Rob Toews on brain-computer interfaces: from the Utah array to Neuralink and the noninvasive frontier
Oct 17, 2025 with Rob Toews
Key Points
- Brain-computer interfaces are positioned as the foundational technology layer beneath AI, with the field splitting between invasive implants delivering high-fidelity signals and noninvasive wearables betting that AI can extract usable data from noisier sensors.
- Neuralink, valued at $10 billion, leads the invasive BCI space with demonstrated cursor control, but language decoding via thought-to-text remains unproven across all competitors and represents the field's central technical challenge.

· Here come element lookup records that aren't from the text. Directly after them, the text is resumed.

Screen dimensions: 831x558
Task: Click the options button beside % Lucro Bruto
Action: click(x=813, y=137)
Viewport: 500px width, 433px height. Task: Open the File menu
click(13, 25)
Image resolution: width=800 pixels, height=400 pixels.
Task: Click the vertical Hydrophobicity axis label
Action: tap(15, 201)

- The near-term market targets paralysis patients across tens of millions globally at roughly $150,000 per implant, while the longer-term consumer BCI opportunity hinges on whether foundation models trained on brain data can unlock capabilities currently unpredictable from scale alone.
Summary
Brain-computer interfaces are no longer purely academic. Rob Toews, partner at Radical Ventures, frames BCI as the next foundational technology layer sitting beneath AI — the interface through which human and machine intelligence will eventually converge.
A 50-Year History Compressed
The first BCI demonstration came in the early 1970s, when UCLA researchers used EEG to let patients control a cursor with thought alone. The first invasive implant followed in the 1990s with the Utah array — a grid of needles physically jammed into brain tissue. It produced usable neural signals and enabled thought-to-text translation, but caused collateral neuron death at the implant site, which permanently capped its commercial viability. It nonetheless established the technical foundation that Neuralink and its competitors now build on.

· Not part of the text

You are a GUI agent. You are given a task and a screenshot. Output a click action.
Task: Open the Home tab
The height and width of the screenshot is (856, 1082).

The Invasive vs. Noninvasive Divide
The field splits cleanly into two tracks. Invasive BCIs require a craniotomy to place electronics on or inside the brain, delivering high-fidelity signal at the cost of surgical risk. Noninvasive devices — sensors embedded in headphones, hats, or wearables — sacrifice signal resolution for mass accessibility. Toews identifies the central strategic question as whether noninvasive approaches can close that signal gap, driven not by better hardware but by more powerful AI extracting more signal from noisier data.
Noninvasive products measuring stress, fatigue, and focus already exist commercially. What remains unproven is whether noninvasive sensors can reach the fidelity required for language decoding — the ability to convert thoughts directly into text — which Toews describes as one of the field's genuine holy grails alongside motor control of external objects.
The Competitive Landscape
Neuralink is the best-funded and most visible player, most recently valued at $10 billion. Its clinical work to date centers on computer control: patient Nolan Arbaugh demonstrated cursor navigation via implant in widely covered demos. Neuralink has not published language-decoding results publicly. Synchron, based in Australia, and Paradromics represent credible invasive competitors that followed more conventional venture financing paths. Brian Johnson backed a noninvasive company called Kernel, which developed a laser-based cerebral blood-flow sensing modality that remains operational. A newer entrant, Alter Ego out of MIT, attracted attention with a demo framed as telepathy but actually reads subaudible muscle movement rather than brain signals directly — a distinction Toews flags as meaningful.
TAM and Investment Framework
Toews structures the market in two phases. The near-term medical phase targets paralysis from ALS, spinal cord injury, and related conditions — a population in the tens of millions globally. The industry is converging on a $150,000 per-implant price point, with the expectation that insurance coverage will drive broad access. Even on conservative assumptions, that produces a multi-tens-of-billions-of-dollars addressable market. The longer-term consumer phase — BCI as a mass-market product enabling seamless AI integration — carries a much larger but harder-to-underwrite TAM, analogous to projecting smartphone adoption before the iPhone existed.
Neuralink's $10 billion valuation makes secondary access expensive. Toews notes there are credible competitors that remain comparatively undervalued, though he does not name specific targets.
The Scaling Law Thesis
The most forward-looking framing Toews offers is a direct parallel to large language model scaling. No organization has yet assembled a truly large dataset pairing brain activity with language output. The companies pursuing noninvasive language decoding are betting that, as with LLMs, scale alone will unlock capability that cannot currently be predicted. Foundation models trained on brain data do not yet exist in any meaningful form, but Toews views their development as inevitable. The unresolved question is timing — and whether noninvasive sensors will prove sufficient before invasive approaches achieve the regulatory clearance and procedural normalcy required for mainstream adoption.
The neuropsychiatric treatment angle adds another dimension. Precise neuromodulation could address PTSD, OCD, depression, and Parkinson's disease — conditions where current pharmacological and surgical options remain blunt instruments. Both US and Chinese ecosystems are actively investing in this direction, though clinical validation timelines remain long.